El Puerto de Veracruz celebrará sus quinientos años en el 2018 y está por verse si habrá tiempo y voluntad política de remozar y dignificar una ciudad tan boca e intestino de México. Por aquí han entrado y se han ido páginas de la historia, desde la conquista en la cercana Antigua, hasta las invasiones francesas, norteamericanas, imperios, ataúdes, dictadores, Revolución, migrantes del mundo, españoles que se volvieron gachupines e indianos, exiliados republicanos que fundaron escuelas, editoriales y mucho más. Ciudad puerto donde los barcos son las palabras que van y vienen por el mar, bullanguero a pesar del lamento de los buques cuando parten, de la muerte que ha tomado sus calles. De cara al Caribe ha amasado los sones y los ritmos que también en su ida y vuelta han hecho de las rumbas guajiras y del square dance, danzón.

Mucho que decir en pocas líneas, pero si uno pasea por las calles del centro se asombra de la explanada remodelada que flanquea las aduanas y llega a la vieja estación de ferrocarril. Se sigue regodeando en la plaza con los portales y la parroquia donde el bien plantado Hotel Diligencias tiene mucho que contar y el Hotel Imperio guarda secretos de marinos pasajeros. La librería Mar Adentro acaba de abrir sus puertas en una casa recuperada y ampliada donde la piedra muca, imbricada de corales, cuenta tierra adentro historias lejanas: las de los libros. Unas calles parecen apuntalar esos quinientos años de historia entre la colonia y el afrancesamiento, y hasta el art decó, pero si uno se sale del redil se tropieza con el estropicio, con las fachadas desvencijadas sostenidas por raíces gozosas del abandono y la humedad, ramajes que perforan muros, que invaden ventanas huecas. Un silencio agazapado como si la historia estuviera hospitalizada. Porque en el puerto, la gente está más viva que sus edificios. En la Plaza de la Campana, atrás del convento remozado gratamente como restaurante, se dan cita orquestas y bailarines todas las noches de jueves a domingo. No importa que las palomas se deshagan en improperios fecales y plumas desperdigadas, no importa que la plaza amanezca como refugio de teporochos, por la noche es una dama ataviada de señorío y cadencia, como lo puede atestiguar el monero desde su balcón. La ciudad amurallada, que dejó de serlo con la entrada del ferrocarril, respira a pesar del olvido de las autoridades, de la modernidad que susurra como sirena encantadora para llevar la vida a los centros comerciales. ¿Qué hará falta para que el diálogo del malecón con la plaza y las calles del centro llene de orgullo a los lugareños, a los mexicanos y a los visitantes del mundo? Se requiere de una pasión, una voluntad y una apuesta económica para que sea el espejo luminoso de los jarochos. Hace falta una prueba de honestidad e imaginación para que Veracruz presuma sus historias y su presente.

**Datos del ejercicio:**
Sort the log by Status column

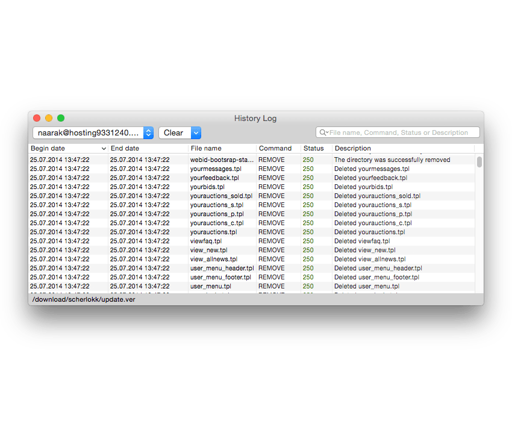pyautogui.click(x=314, y=148)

**Ejercicio A:** Reproduce del fragmento sobre Veracruz el pasaje que va desde "El Puerto de" hasta "square dance, danzón.", incluido este último.
**Ejercicio B:**
Contesta con el fragmento sobre Veracruz:
(i) ¿En qué año celebrará el puerto sus quinientos años?
(ii) ¿Cómo se llama la librería que acaba de abrir sus puertas?
(iii) ¿Qué días se reúnen orquestas y bailarines en la Plaza de la Campana?

**Resultado del ejercicio A:**
El Puerto de Veracruz celebrará sus quinientos años en el 2018 y está por verse si habrá tiempo y voluntad política de remozar y dignificar una ciudad tan boca e intestino de México. Por aquí han entrado y se han ido páginas de la historia, desde la conquista en la cercana Antigua, hasta las invasiones francesas, norteamericanas, imperios, ataúdes, dictadores, Revolución, migrantes del mundo, españoles que se volvieron gachupines e indianos, exiliados republicanos que fundaron escuelas, editoriales y mucho más. Ciudad puerto donde los barcos son las palabras que van y vienen por el mar, bullanguero a pesar del lamento de los buques cuando parten, de la muerte que ha tomado sus calles. De cara al Caribe ha amasado los sones y los ritmos que también en su ida y vuelta han hecho de las rumbas guajiras y del square dance, danzón.

**Resultado del ejercicio B:**
(i) En el 2018.
(ii) Mar Adentro.
(iii) Todas las noches de jueves a domingo.